GOAL
Update the part of the material that opens with the line containing "486x818 pixels." and closes with the line containing "click(332, 198)" by replacing "Capacity" with "Memory", leaving everything else unchanged. Return only those lines.

(Lines of data)
┄┄┄┄┄┄┄┄┄┄┄┄┄┄┄┄┄┄┄┄

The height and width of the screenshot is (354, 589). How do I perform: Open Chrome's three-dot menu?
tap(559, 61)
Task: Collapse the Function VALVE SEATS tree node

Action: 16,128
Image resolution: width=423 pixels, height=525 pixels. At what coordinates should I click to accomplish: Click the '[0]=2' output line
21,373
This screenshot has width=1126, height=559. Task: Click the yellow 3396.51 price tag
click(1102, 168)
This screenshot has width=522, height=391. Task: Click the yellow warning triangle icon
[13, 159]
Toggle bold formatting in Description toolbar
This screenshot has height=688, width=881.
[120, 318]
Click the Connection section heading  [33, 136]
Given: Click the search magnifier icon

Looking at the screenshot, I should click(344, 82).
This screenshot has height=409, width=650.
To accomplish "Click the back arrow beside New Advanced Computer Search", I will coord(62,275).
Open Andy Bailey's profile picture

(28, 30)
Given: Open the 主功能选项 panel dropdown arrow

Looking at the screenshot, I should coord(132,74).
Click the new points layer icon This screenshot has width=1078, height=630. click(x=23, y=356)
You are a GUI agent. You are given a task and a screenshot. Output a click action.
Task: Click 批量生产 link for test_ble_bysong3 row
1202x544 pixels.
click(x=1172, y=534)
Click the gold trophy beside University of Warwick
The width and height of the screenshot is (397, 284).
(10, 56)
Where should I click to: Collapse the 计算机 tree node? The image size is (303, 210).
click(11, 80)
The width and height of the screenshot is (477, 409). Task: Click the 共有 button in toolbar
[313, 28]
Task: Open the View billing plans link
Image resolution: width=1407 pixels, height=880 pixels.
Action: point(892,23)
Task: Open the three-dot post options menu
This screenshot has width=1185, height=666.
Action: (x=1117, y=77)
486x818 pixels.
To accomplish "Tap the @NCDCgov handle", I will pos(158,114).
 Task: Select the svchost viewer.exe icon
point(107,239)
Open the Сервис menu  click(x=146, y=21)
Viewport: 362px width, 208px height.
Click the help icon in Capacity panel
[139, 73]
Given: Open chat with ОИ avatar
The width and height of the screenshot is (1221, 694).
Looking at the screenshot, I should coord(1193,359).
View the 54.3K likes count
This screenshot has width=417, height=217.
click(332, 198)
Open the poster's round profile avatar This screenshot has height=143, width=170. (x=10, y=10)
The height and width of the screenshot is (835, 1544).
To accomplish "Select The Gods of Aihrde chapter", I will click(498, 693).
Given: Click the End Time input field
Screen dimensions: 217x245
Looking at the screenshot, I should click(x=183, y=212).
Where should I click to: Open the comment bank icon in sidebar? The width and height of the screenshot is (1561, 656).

┄┄┄┄┄┄┄┄┄┄┄┄┄┄┄┄┄┄┄┄

RESPONSE TO THE TASK
486x818 pixels.
To accomplish "Tap the @NCDCgov handle", I will pos(158,114).
 Task: Select the svchost viewer.exe icon
point(107,239)
Open the Сервис menu  click(x=146, y=21)
Viewport: 362px width, 208px height.
Click the help icon in Memory panel
[139, 73]
Given: Open chat with ОИ avatar
The width and height of the screenshot is (1221, 694).
Looking at the screenshot, I should coord(1193,359).
View the 54.3K likes count
This screenshot has width=417, height=217.
click(332, 198)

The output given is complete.